→ **DATA FOR THIS TASK**:
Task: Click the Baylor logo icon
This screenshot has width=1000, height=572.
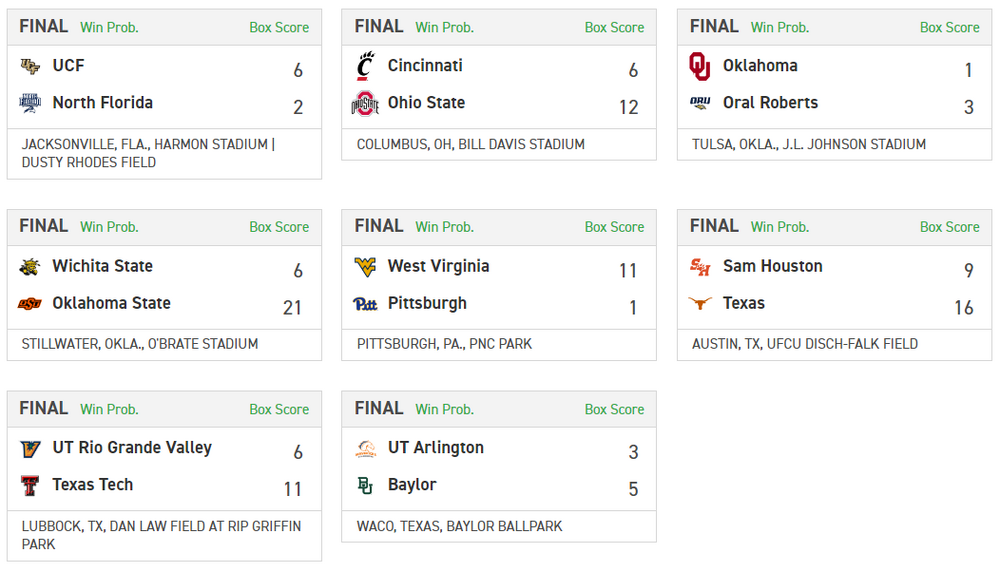Action: point(365,485)
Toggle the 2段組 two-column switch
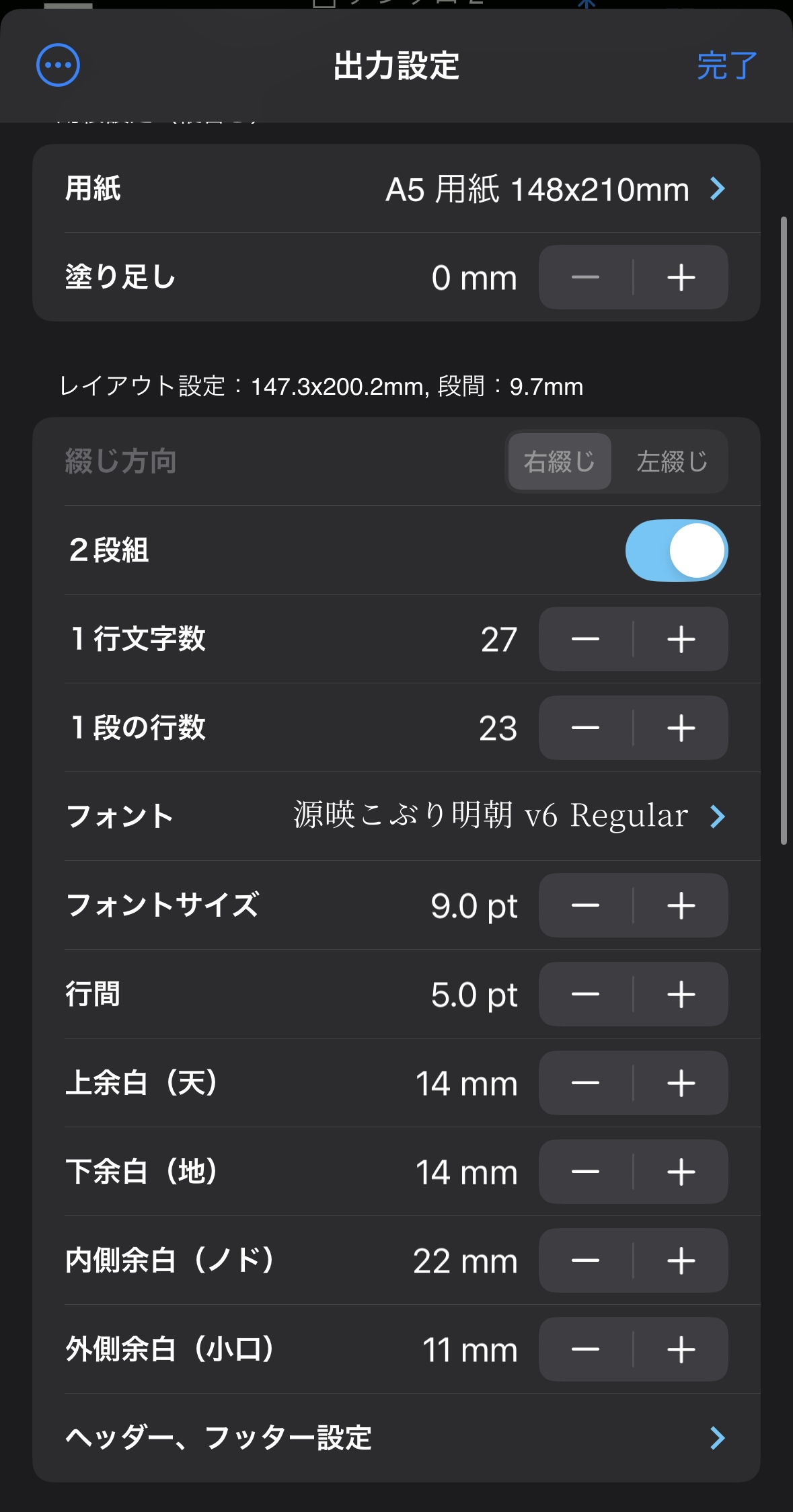 [x=676, y=550]
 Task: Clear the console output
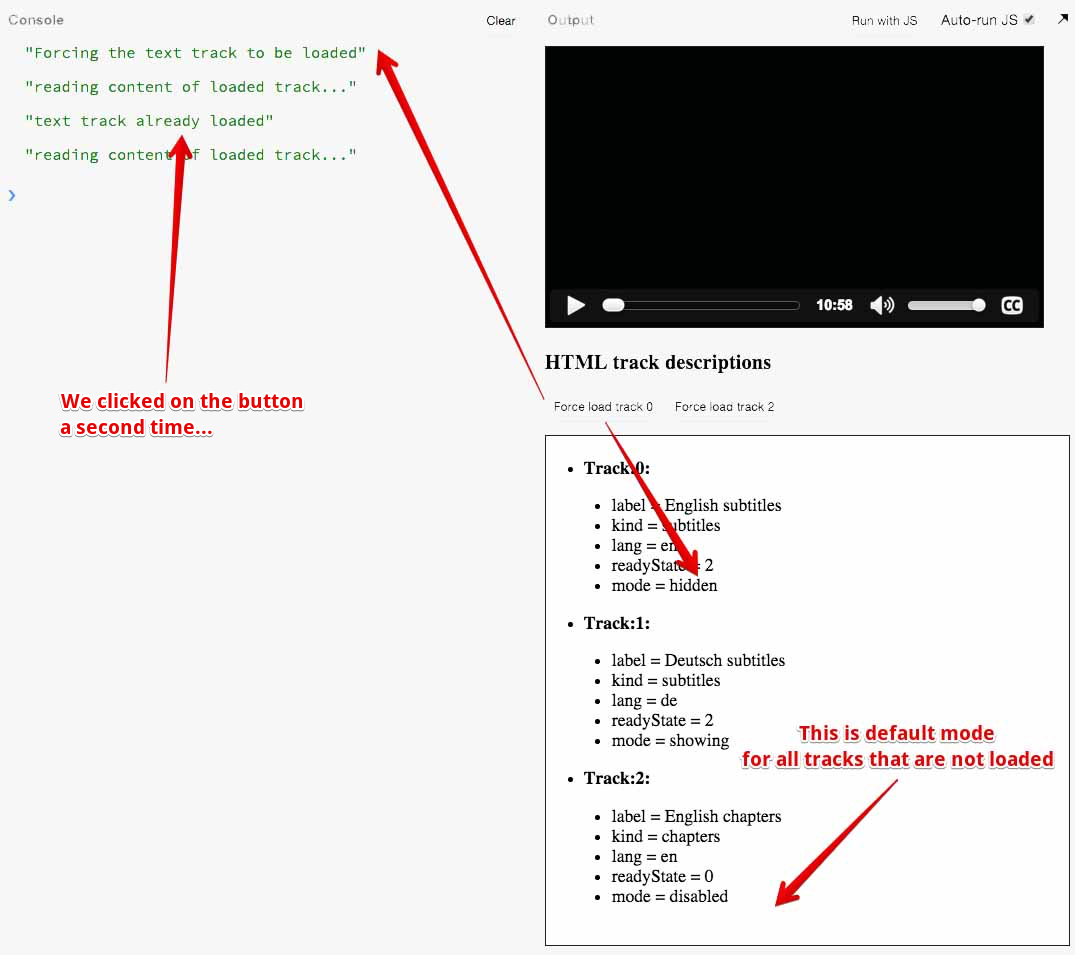pos(500,20)
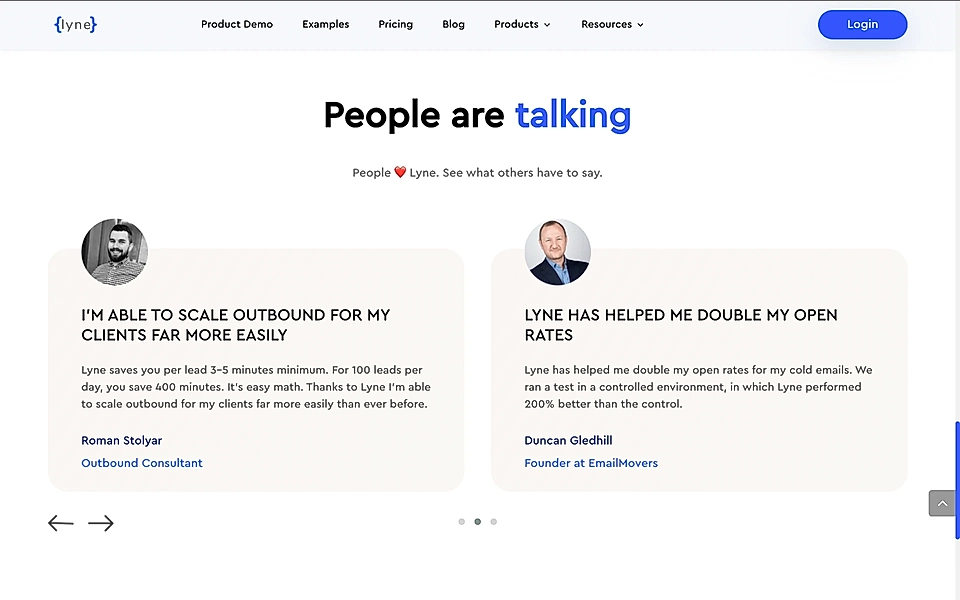Select the third carousel pagination dot

click(493, 521)
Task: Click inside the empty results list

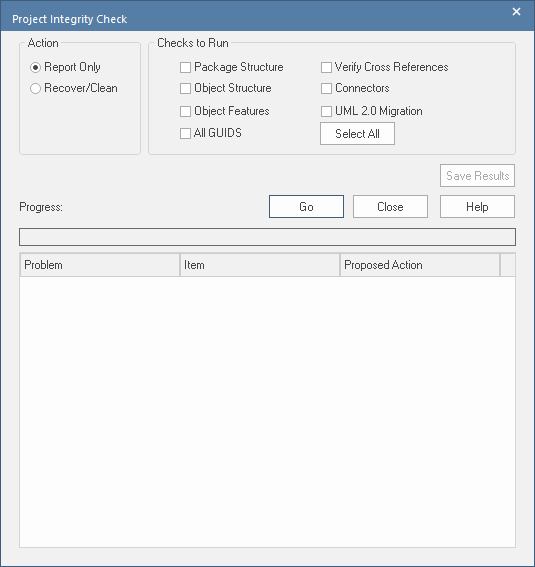Action: 268,412
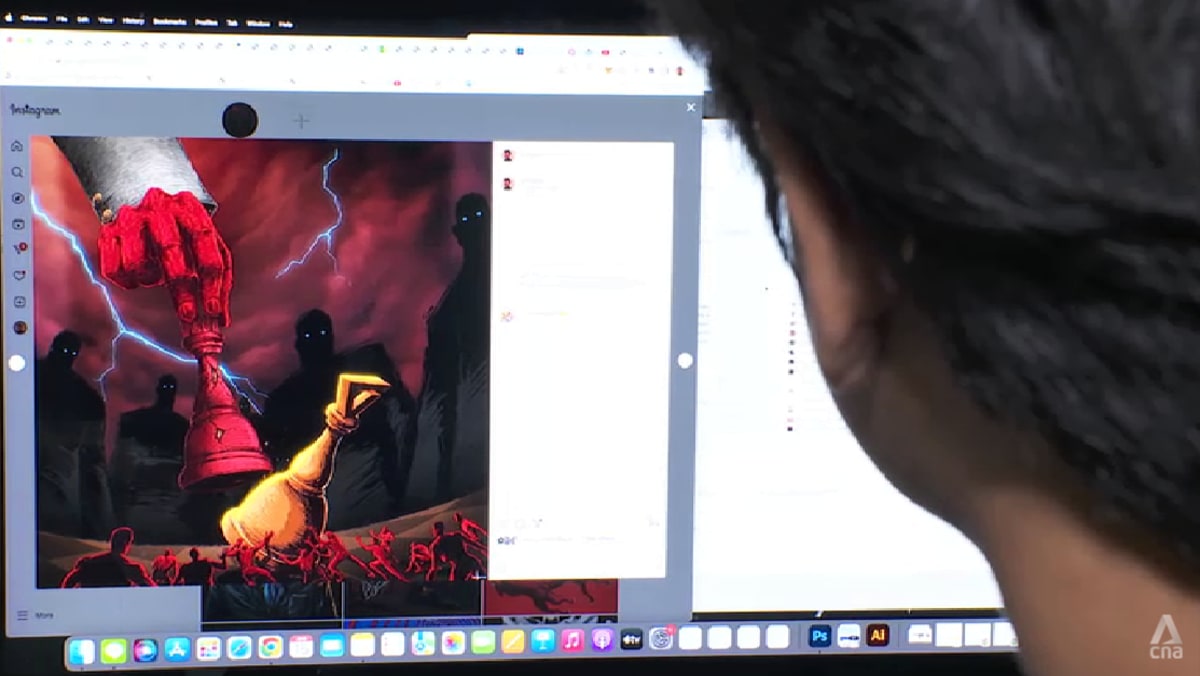Click the Search magnifier in Instagram sidebar

coord(17,172)
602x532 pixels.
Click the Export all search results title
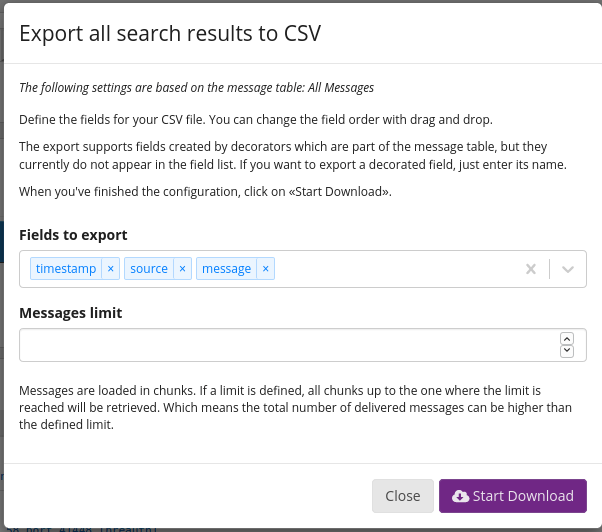170,33
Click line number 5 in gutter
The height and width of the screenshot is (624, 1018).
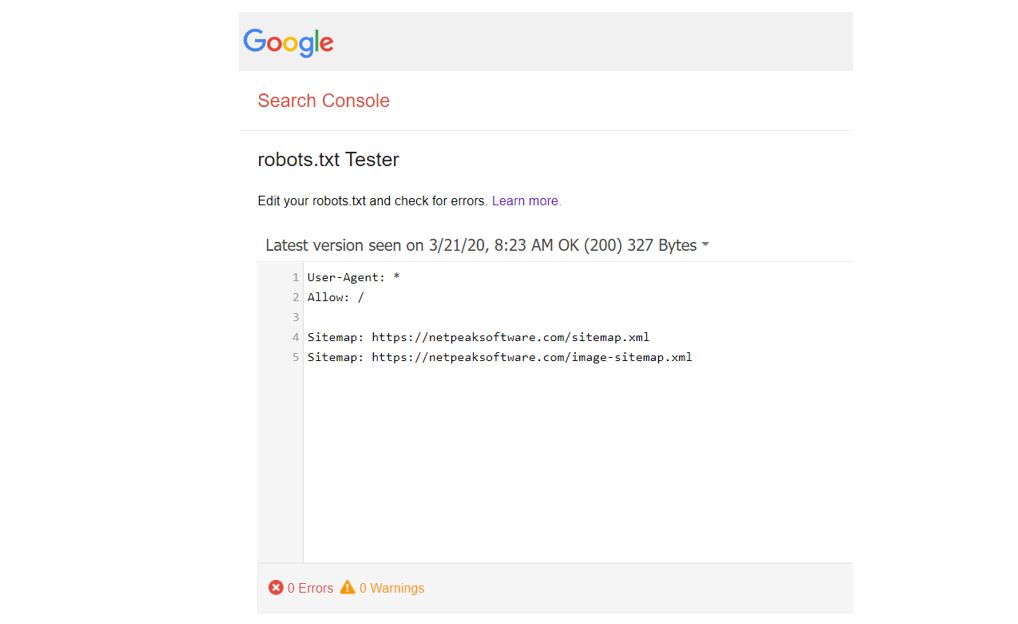295,357
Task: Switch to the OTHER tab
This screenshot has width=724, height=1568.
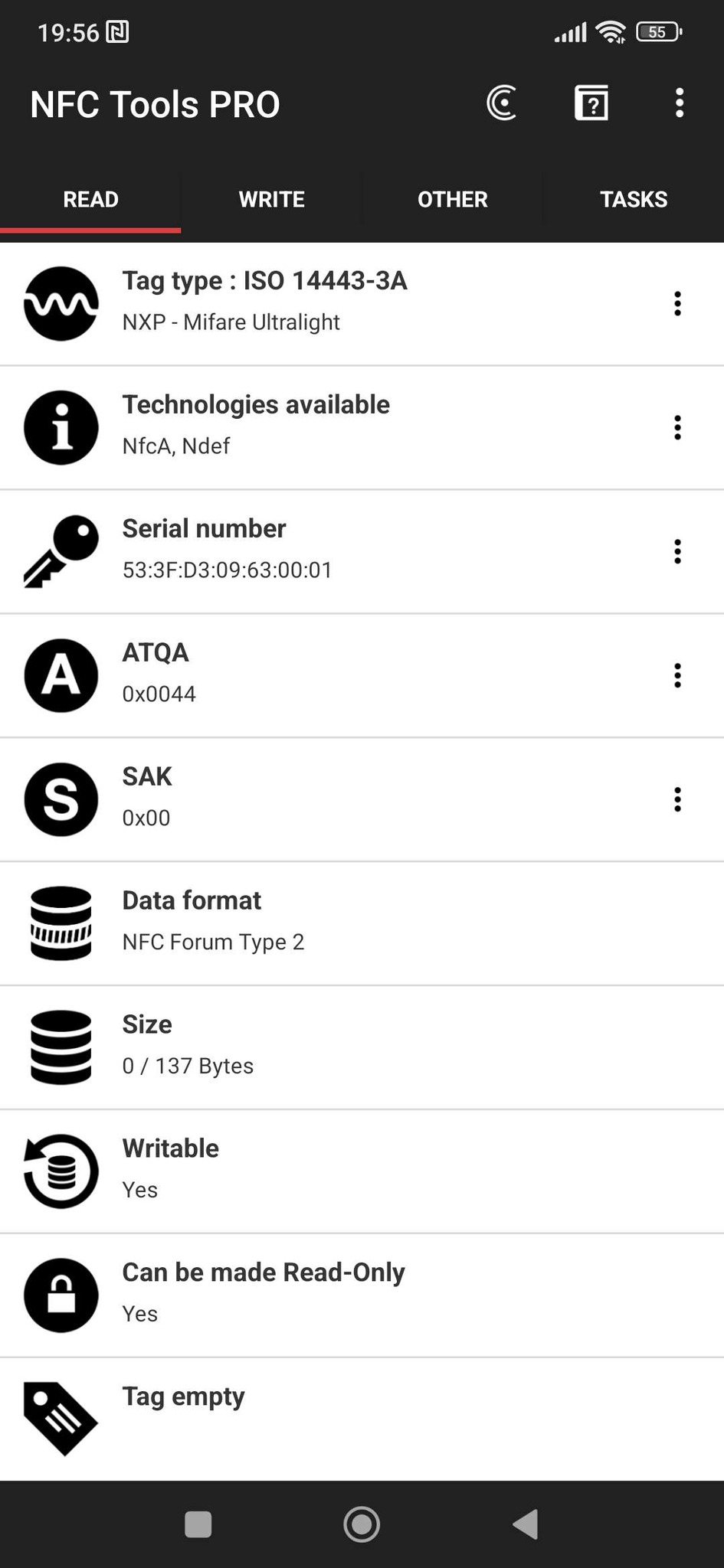Action: (x=452, y=199)
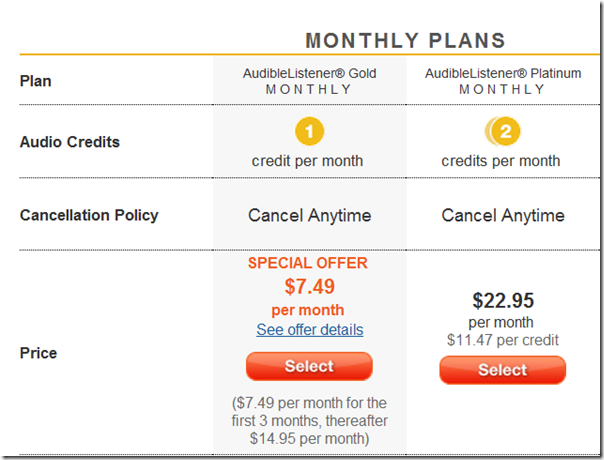Click the two credits gold coin icon
The image size is (604, 460).
pyautogui.click(x=503, y=131)
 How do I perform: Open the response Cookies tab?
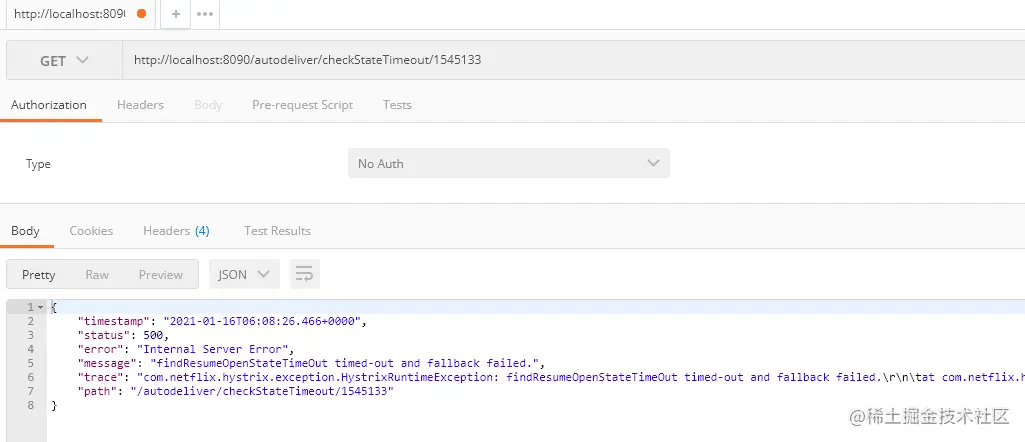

→ **PROBLEM REQUIREMENTS**: For every entry, return its exact wording and leave out any image.

→ **RESULT BELOW**:
Task: Click the Baylor logo icon
This screenshot has width=1000, height=572.
Action: point(365,485)
Toggle the 2段組 two-column switch
 [x=676, y=550]
 Task: Clear the console output
pos(500,20)
Select the third carousel pagination dot

click(493, 521)
Task: Click inside the empty results list

Action: 268,412
Click the Search magnifier in Instagram sidebar

coord(17,172)
602x532 pixels.
Click the Export all search results title
170,33
Click line number 5 in gutter
The height and width of the screenshot is (624, 1018).
295,357
Task: Switch to the OTHER tab
This screenshot has width=724, height=1568.
Action: (x=452, y=199)
Click the two credits gold coin icon
The image size is (604, 460).
pyautogui.click(x=503, y=131)
 How do I perform: Open the response Cookies tab?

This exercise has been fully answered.